Одна карточка не похожа на другие. Не домашняя сцена, не портрет, а что-то политическое: по улице идет толпа с флагами и транспарантами. Это-то здесь зачем?
– Она что, какая-нибудь революционерка была? – спросила Вера и сама поняла, что сморозила глупость.
Старуха, конечно, почтенного возраста, но не до такой же степени.
– Сколько ей было… ну то есть, сколько ей лет, не знаете?
Марина Васильевна ответила:
– Знаю. Легко было запомнить, она того же года рождения, что мой дедушка. Тысяча девятьсот пятого.
Ого! Сто пять лет человек на свете живет! Ну, жила-то она, строго говоря, девяносто, дальнейшее не считается, но всё равно – живая история. Точнее, полуживая, подумала Вера и одернула себя. Это был юмор дурного тона, стыдный.
– А звали ее как? Наверное, у нее было имя, отчество?
Она же русская.
Старшая медсестра немного подумала.
– Насчет отчества не знаю. Не уверена, что в карточке оно вообще указано. Может, я не обратила внимание. А имя у неё… Александра. Нет, вру, Александрина. Точно Александрина. Как в песне.
Приятным хрипловатым голосом Марина Васильевна запела, протирая неподвижное лицо живой покойницы: «Александри-ина, уже пришла зима».
Это я
Сегодня опять приснилась смерть. Она освежила мне лицо своим благоуханным дыханием, позвала по имени, сказала, что однажды наступит зима и мне можно будет уйти, потому что всё наконец исполнится. У смерти был голос Ивана Ивановича – высокий, чуть хриплый. Лицо тоже его, мягко-улыбчивое, покойное. Глаза незрячие, но при этом не слепые. Я знаю: это из-за того, что их взгляд обращен не вовне, а внутрь. У меня такой же.

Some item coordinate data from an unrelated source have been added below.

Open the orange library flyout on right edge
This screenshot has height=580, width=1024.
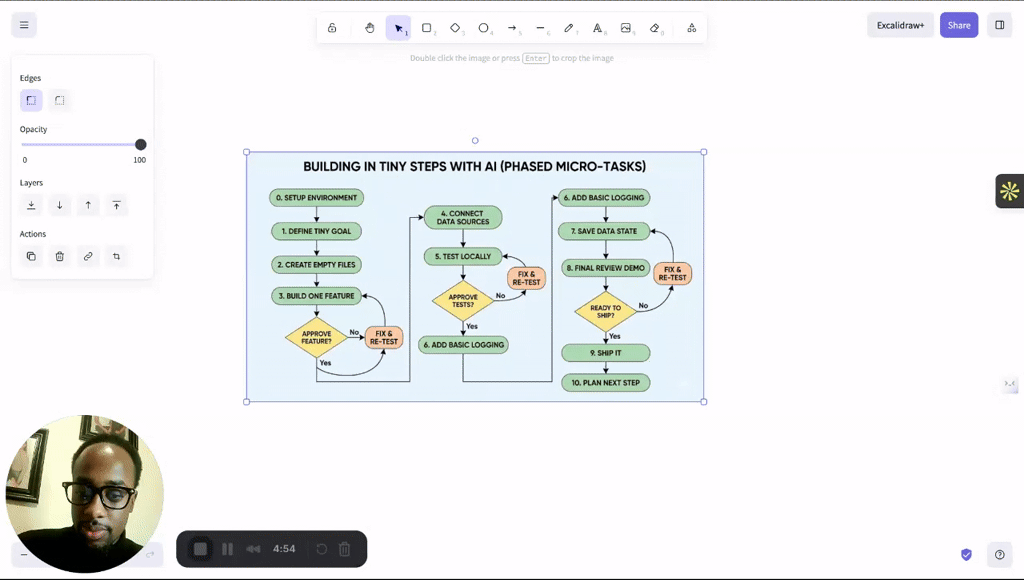(1009, 190)
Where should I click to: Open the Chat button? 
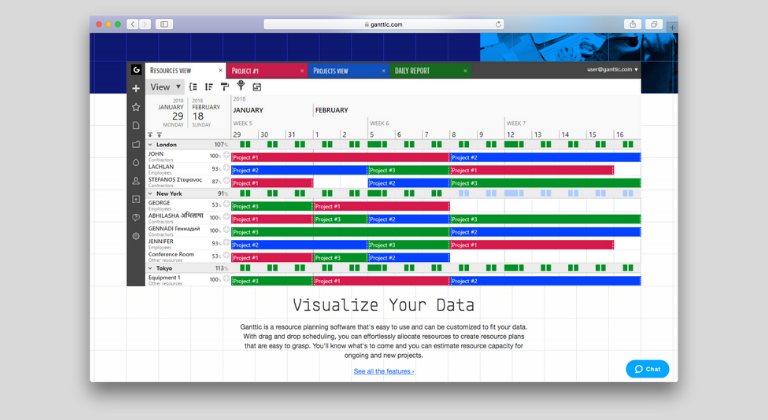point(647,369)
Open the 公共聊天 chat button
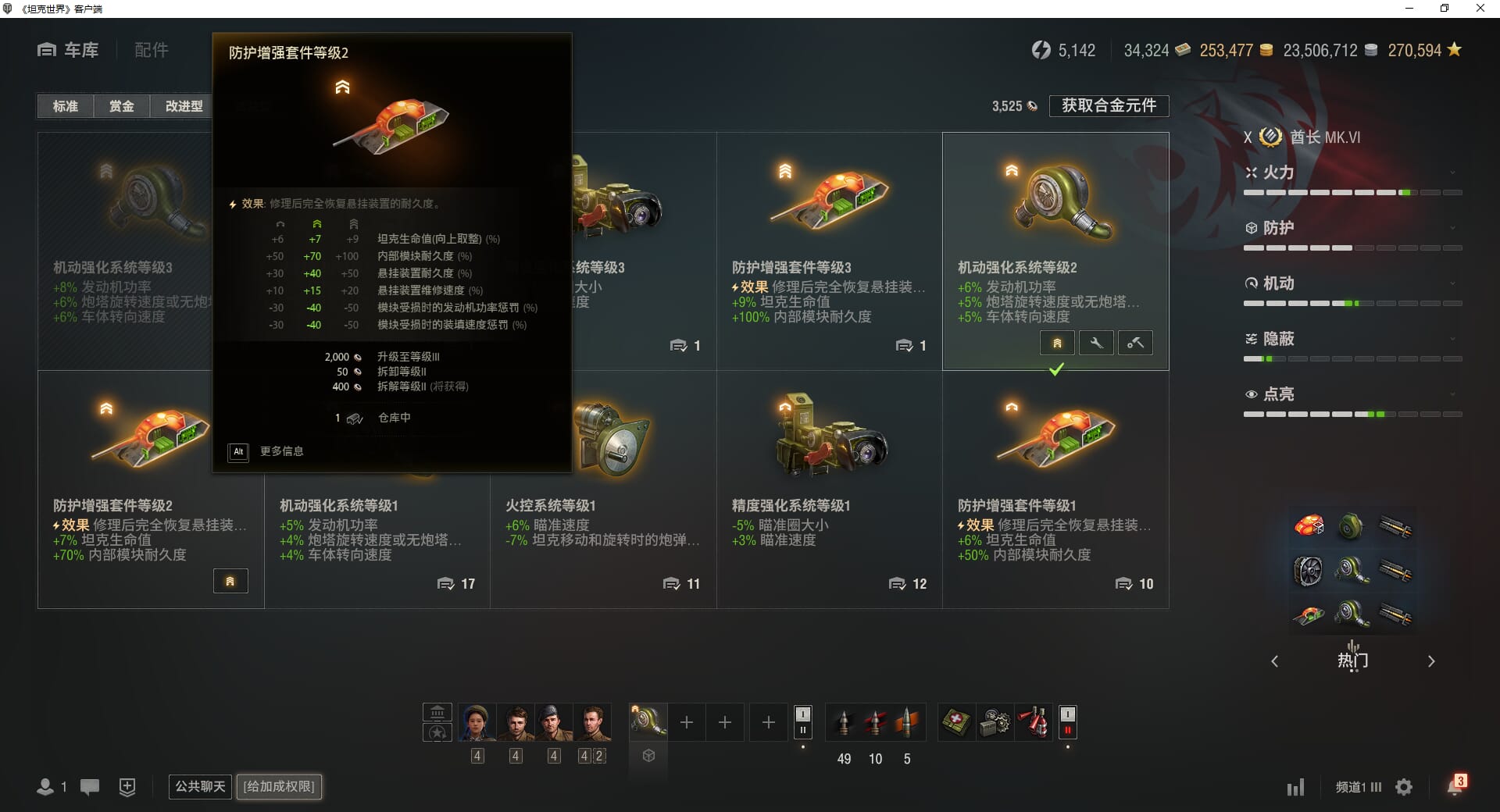 click(200, 786)
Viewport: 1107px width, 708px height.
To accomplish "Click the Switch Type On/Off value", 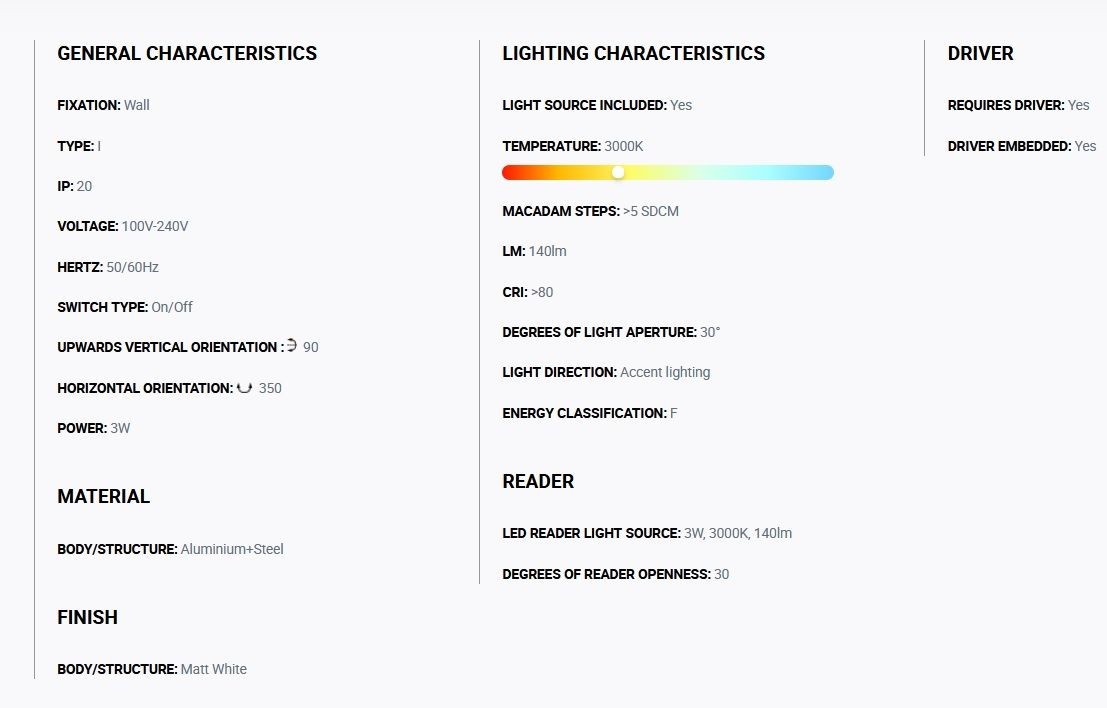I will (x=172, y=307).
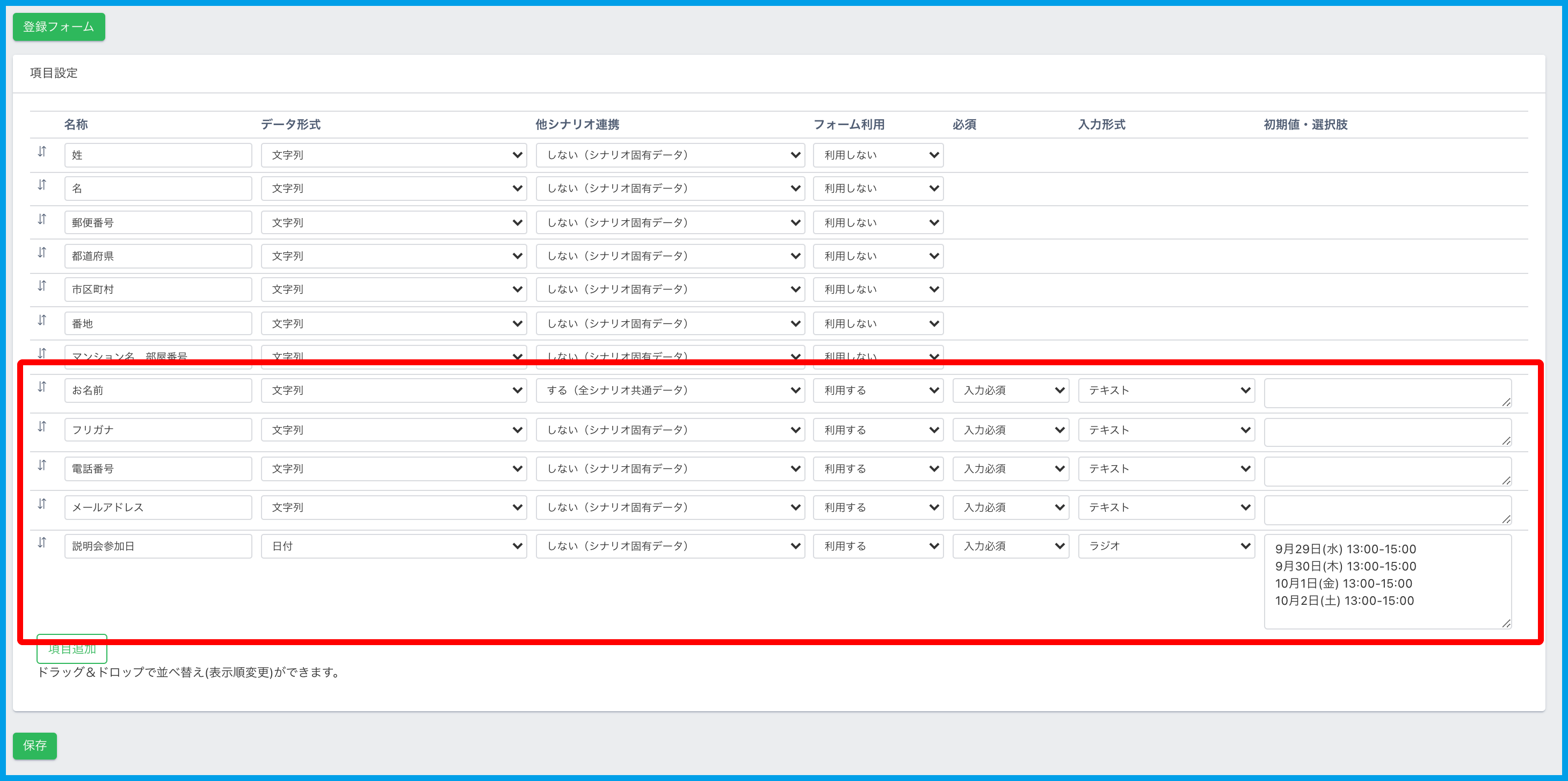Click the reorder icon for 説明会参加日 row
This screenshot has width=1568, height=781.
click(42, 543)
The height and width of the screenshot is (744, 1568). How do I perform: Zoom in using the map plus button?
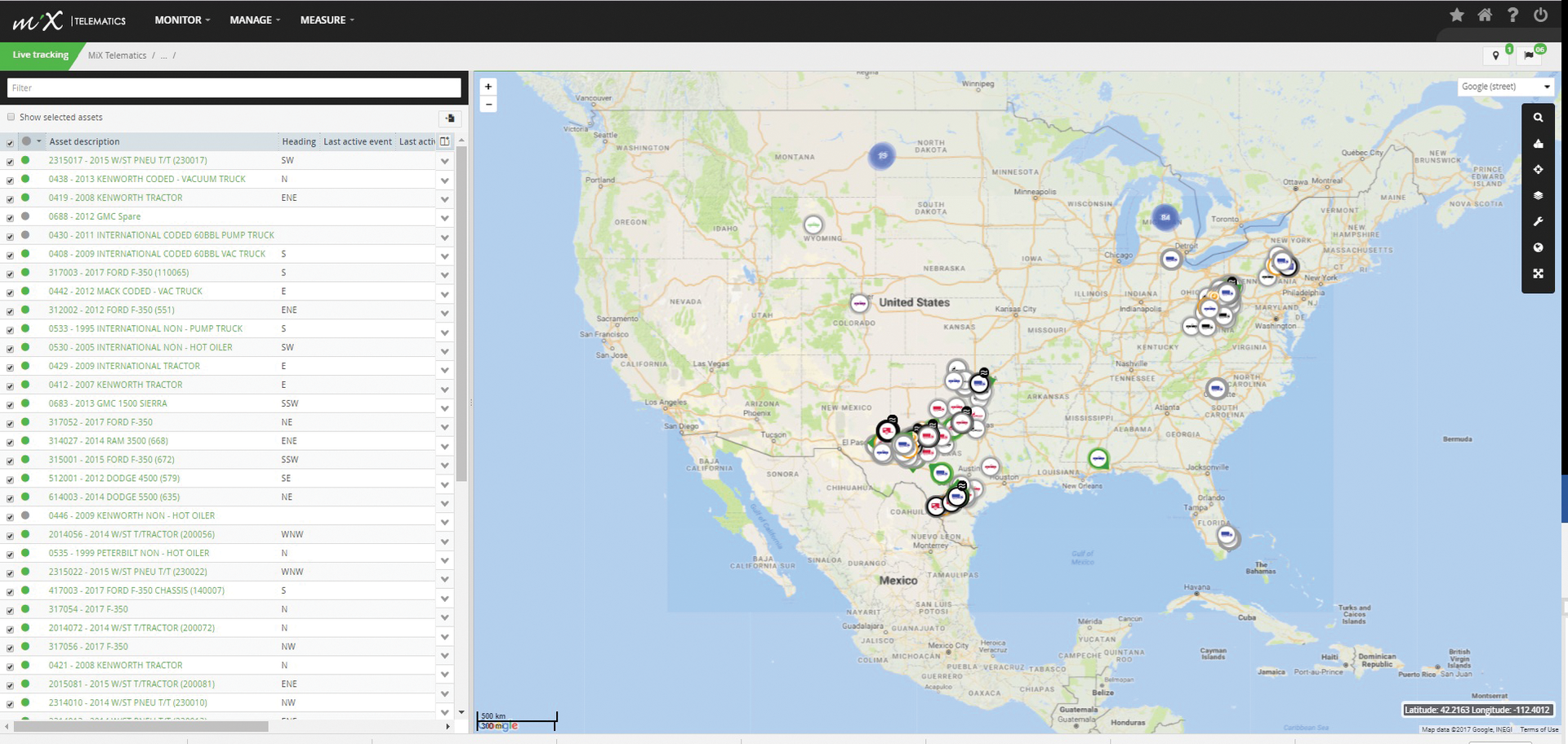tap(488, 86)
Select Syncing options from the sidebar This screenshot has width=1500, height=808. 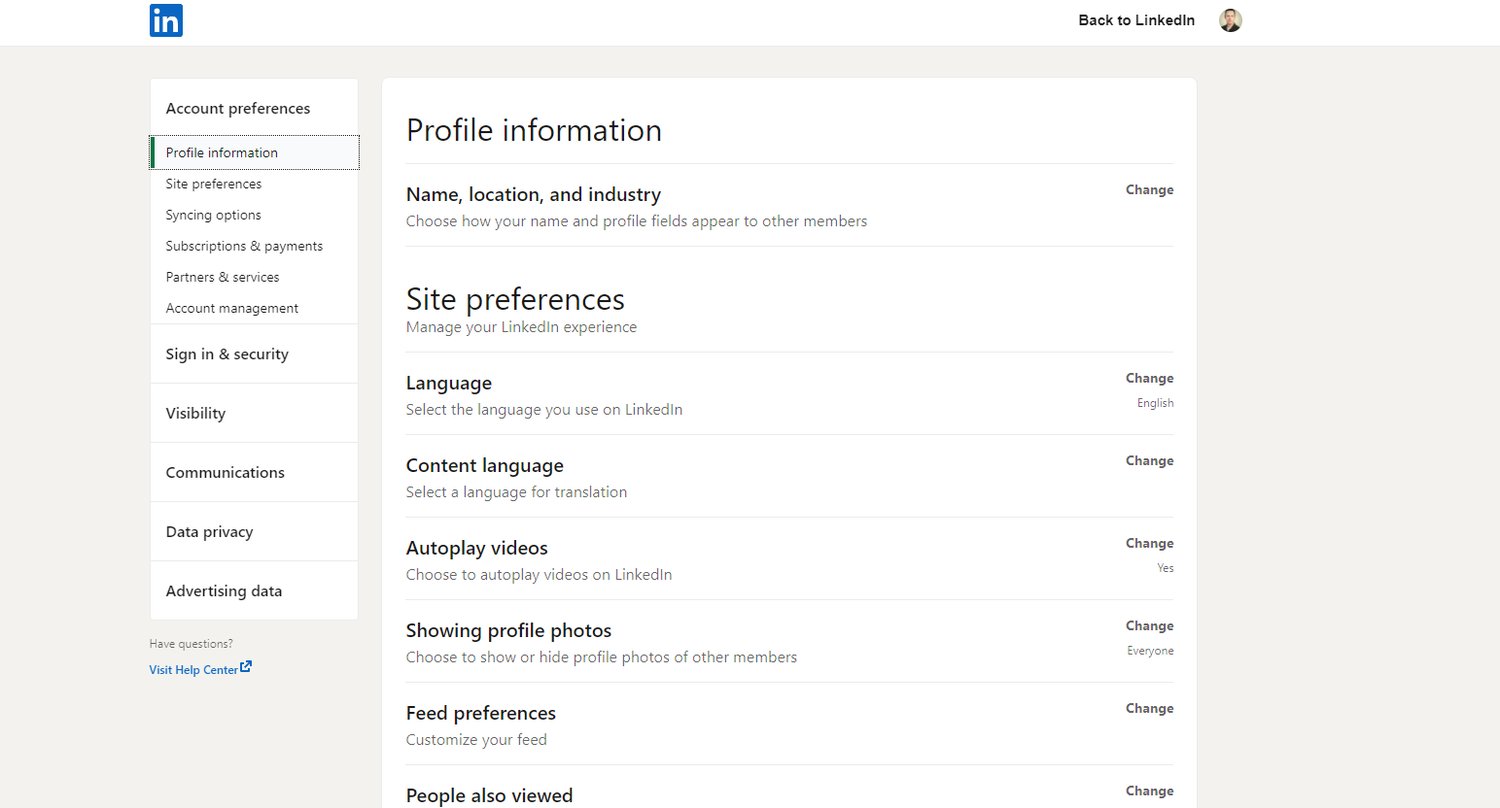coord(213,215)
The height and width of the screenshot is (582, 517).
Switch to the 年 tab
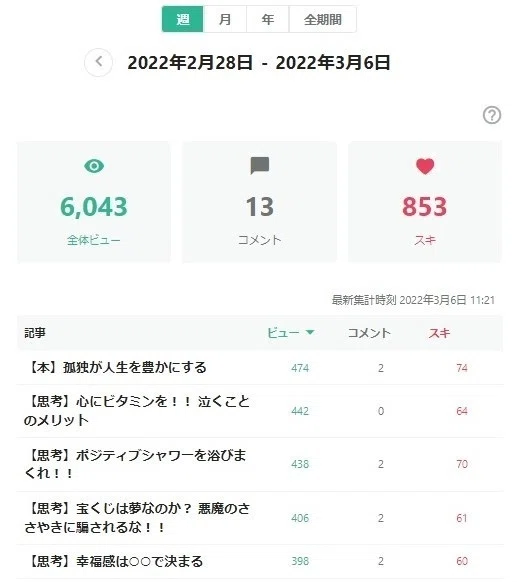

Я размыкаю ресницы, утешительный сон улетает. Сейчас я перестану что-либо видеть, но, как всякий раз перед пробуждением, на миг возникает близко придвинувшаяся физиономия Мангуста. Она вся подергивается, губы кривятся, шепчут: «Помогите мне, а я помогу вам. Иначе будете мучиться долгие годы – у вас крепкое сердце и превосходные легкие… Не хотите? Ну так любуйтесь!» В зеркале появляется жуткое скособоченное лицо со стекающей по щеке слюной, бритым лбом, горящими глазами. Это последняя картина, которую я видела наяву перед тем, как ослепнуть. Она, как и гримасы Мангуста, мучает меня все эти годы.